- _Action item_: Give again only those lines from the start of the entries through the line holding "Task: Toggle fold", leaving them as they are.

::::

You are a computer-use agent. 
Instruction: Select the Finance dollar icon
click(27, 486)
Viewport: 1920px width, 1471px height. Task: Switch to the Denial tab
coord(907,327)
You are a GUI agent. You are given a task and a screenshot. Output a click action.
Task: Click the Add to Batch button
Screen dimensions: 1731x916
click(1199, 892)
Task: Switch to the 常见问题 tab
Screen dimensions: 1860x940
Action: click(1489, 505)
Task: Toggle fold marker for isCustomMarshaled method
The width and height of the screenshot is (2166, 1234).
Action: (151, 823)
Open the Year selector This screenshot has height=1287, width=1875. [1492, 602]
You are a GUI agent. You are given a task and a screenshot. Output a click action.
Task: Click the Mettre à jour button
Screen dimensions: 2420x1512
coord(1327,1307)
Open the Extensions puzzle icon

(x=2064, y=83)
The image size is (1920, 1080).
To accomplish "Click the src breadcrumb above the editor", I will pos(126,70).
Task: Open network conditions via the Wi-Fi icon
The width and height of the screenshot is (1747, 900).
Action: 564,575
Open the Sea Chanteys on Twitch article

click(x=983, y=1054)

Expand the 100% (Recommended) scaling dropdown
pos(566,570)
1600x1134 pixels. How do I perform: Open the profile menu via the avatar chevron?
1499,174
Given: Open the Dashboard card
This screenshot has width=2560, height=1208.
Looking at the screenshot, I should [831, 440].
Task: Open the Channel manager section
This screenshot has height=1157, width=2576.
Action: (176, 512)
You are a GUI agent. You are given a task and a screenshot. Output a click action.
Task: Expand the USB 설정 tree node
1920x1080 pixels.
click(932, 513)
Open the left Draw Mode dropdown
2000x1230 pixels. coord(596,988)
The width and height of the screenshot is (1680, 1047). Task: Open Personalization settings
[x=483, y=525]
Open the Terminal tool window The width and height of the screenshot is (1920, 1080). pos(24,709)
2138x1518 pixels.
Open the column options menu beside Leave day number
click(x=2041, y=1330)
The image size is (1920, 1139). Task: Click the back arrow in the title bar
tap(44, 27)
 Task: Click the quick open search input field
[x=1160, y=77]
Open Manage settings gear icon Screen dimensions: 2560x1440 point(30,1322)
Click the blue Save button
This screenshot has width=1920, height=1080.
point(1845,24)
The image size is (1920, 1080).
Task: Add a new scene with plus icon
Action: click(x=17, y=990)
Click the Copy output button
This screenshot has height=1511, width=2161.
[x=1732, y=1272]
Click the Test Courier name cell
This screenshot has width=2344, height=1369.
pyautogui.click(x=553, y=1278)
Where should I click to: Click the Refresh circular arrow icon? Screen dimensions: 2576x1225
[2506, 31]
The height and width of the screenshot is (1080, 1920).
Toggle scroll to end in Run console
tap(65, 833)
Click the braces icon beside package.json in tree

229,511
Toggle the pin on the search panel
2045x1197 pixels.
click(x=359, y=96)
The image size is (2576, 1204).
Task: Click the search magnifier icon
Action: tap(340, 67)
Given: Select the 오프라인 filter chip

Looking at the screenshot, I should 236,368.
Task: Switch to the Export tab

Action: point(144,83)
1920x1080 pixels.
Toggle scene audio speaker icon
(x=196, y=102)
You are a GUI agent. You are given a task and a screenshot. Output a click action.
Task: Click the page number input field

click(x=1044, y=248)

::::

- _Output of the task_:
You are a computer-use agent. 
Instruction: Select the Finance dollar icon
click(27, 486)
Viewport: 1920px width, 1471px height. Task: Switch to the Denial tab
coord(907,327)
You are a GUI agent. You are given a task and a screenshot. Output a click action.
Task: Click the Add to Batch button
Screen dimensions: 1731x916
click(1199, 892)
Task: Switch to the 常见问题 tab
Screen dimensions: 1860x940
Action: click(1489, 505)
Task: Toggle fold marker for isCustomMarshaled method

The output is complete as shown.